» **WHAT NEEDS TO BE DONE**: Reproduce the entries exactly.

Pixel coordinate grounding data:

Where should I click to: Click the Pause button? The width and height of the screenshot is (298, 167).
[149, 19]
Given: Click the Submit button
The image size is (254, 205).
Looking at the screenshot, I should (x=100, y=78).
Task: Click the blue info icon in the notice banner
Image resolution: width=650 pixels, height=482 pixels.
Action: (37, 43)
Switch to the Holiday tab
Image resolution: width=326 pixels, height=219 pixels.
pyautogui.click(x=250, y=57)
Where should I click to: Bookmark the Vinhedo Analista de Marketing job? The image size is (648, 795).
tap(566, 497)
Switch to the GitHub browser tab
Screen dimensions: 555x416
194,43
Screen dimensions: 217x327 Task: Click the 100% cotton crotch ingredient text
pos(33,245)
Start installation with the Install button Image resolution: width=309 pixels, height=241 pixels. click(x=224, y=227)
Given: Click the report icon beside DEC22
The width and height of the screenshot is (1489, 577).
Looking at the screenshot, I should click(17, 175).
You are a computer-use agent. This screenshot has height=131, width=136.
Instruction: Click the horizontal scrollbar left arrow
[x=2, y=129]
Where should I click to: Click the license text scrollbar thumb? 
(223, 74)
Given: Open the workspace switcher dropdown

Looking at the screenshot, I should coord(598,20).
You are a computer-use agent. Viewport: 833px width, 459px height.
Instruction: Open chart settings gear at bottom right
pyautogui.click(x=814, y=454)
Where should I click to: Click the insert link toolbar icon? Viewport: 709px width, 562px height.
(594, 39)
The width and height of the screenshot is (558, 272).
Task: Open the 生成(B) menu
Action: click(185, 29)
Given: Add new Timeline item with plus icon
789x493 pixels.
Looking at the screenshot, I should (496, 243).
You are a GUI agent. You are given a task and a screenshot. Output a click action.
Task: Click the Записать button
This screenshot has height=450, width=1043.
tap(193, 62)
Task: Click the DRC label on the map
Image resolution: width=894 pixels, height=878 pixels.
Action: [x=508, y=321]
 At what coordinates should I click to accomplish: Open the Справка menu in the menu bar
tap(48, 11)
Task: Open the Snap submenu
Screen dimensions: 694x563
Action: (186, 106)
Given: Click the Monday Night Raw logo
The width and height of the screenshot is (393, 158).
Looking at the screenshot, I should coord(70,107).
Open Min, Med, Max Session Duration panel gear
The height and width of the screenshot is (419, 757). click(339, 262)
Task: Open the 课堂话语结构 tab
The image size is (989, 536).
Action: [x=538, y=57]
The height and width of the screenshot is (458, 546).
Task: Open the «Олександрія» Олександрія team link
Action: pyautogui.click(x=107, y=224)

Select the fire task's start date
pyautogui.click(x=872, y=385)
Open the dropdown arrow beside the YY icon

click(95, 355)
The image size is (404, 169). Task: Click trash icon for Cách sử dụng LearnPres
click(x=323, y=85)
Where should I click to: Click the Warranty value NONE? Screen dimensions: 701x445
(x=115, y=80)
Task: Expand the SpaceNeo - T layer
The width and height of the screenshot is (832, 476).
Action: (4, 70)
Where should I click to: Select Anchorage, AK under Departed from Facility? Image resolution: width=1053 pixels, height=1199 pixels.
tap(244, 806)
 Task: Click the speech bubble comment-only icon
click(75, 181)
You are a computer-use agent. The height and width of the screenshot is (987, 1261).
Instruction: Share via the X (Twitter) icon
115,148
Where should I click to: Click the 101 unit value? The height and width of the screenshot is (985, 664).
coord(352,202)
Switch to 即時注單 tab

» **YOUR SOLUTION**:
Where should I click to: Click the Pause button? The width and height of the screenshot is (298, 167).
[149, 19]
Given: Click the Submit button
The image size is (254, 205).
Looking at the screenshot, I should (x=100, y=78).
Task: Click the blue info icon in the notice banner
Image resolution: width=650 pixels, height=482 pixels.
Action: (37, 43)
Switch to the Holiday tab
Image resolution: width=326 pixels, height=219 pixels.
pyautogui.click(x=250, y=57)
Where should I click to: Bookmark the Vinhedo Analista de Marketing job? The image size is (648, 795).
tap(566, 497)
Switch to the GitHub browser tab
Screen dimensions: 555x416
194,43
Screen dimensions: 217x327 Task: Click the 100% cotton crotch ingredient text
pos(33,245)
Start installation with the Install button Image resolution: width=309 pixels, height=241 pixels. click(x=224, y=227)
Given: Click the report icon beside DEC22
The width and height of the screenshot is (1489, 577).
Looking at the screenshot, I should click(17, 175).
You are a computer-use agent. This screenshot has height=131, width=136.
Instruction: Click the horizontal scrollbar left arrow
[x=2, y=129]
Where should I click to: Click the license text scrollbar thumb? 
(223, 74)
Given: Open the workspace switcher dropdown

Looking at the screenshot, I should coord(598,20).
You are a computer-use agent. Viewport: 833px width, 459px height.
Instruction: Open chart settings gear at bottom right
pyautogui.click(x=814, y=454)
Where should I click to: Click the insert link toolbar icon? Viewport: 709px width, 562px height.
(594, 39)
The width and height of the screenshot is (558, 272).
Task: Open the 生成(B) menu
Action: click(185, 29)
Given: Add new Timeline item with plus icon
789x493 pixels.
Looking at the screenshot, I should (496, 243).
You are a GUI agent. You are given a task and a screenshot. Output a click action.
Task: Click the Записать button
This screenshot has height=450, width=1043.
tap(193, 62)
Task: Click the DRC label on the map
Image resolution: width=894 pixels, height=878 pixels.
Action: [x=508, y=321]
 At what coordinates should I click to accomplish: Open the Справка menu in the menu bar
tap(48, 11)
Task: Open the Snap submenu
Screen dimensions: 694x563
Action: (186, 106)
Given: Click the Monday Night Raw logo
The width and height of the screenshot is (393, 158).
Looking at the screenshot, I should coord(70,107).
Open Min, Med, Max Session Duration panel gear
The height and width of the screenshot is (419, 757). click(339, 262)
Task: Open the 课堂话语结构 tab
The image size is (989, 536).
Action: [x=538, y=57]
The height and width of the screenshot is (458, 546).
Task: Open the «Олександрія» Олександрія team link
Action: pyautogui.click(x=107, y=224)

Select the fire task's start date
pyautogui.click(x=872, y=385)
Open the dropdown arrow beside the YY icon

click(95, 355)
The image size is (404, 169). Task: Click trash icon for Cách sử dụng LearnPres
click(x=323, y=85)
Where should I click to: Click the Warranty value NONE? Screen dimensions: 701x445
(x=115, y=80)
Task: Expand the SpaceNeo - T layer
The width and height of the screenshot is (832, 476).
Action: (4, 70)
Where should I click to: Select Anchorage, AK under Departed from Facility? Image resolution: width=1053 pixels, height=1199 pixels.
tap(244, 806)
 Task: Click the speech bubble comment-only icon
click(75, 181)
You are a computer-use agent. The height and width of the screenshot is (987, 1261).
Instruction: Share via the X (Twitter) icon
115,148
Where should I click to: Click the 101 unit value? The height and width of the screenshot is (985, 664).
coord(352,202)
Switch to 即時注單 tab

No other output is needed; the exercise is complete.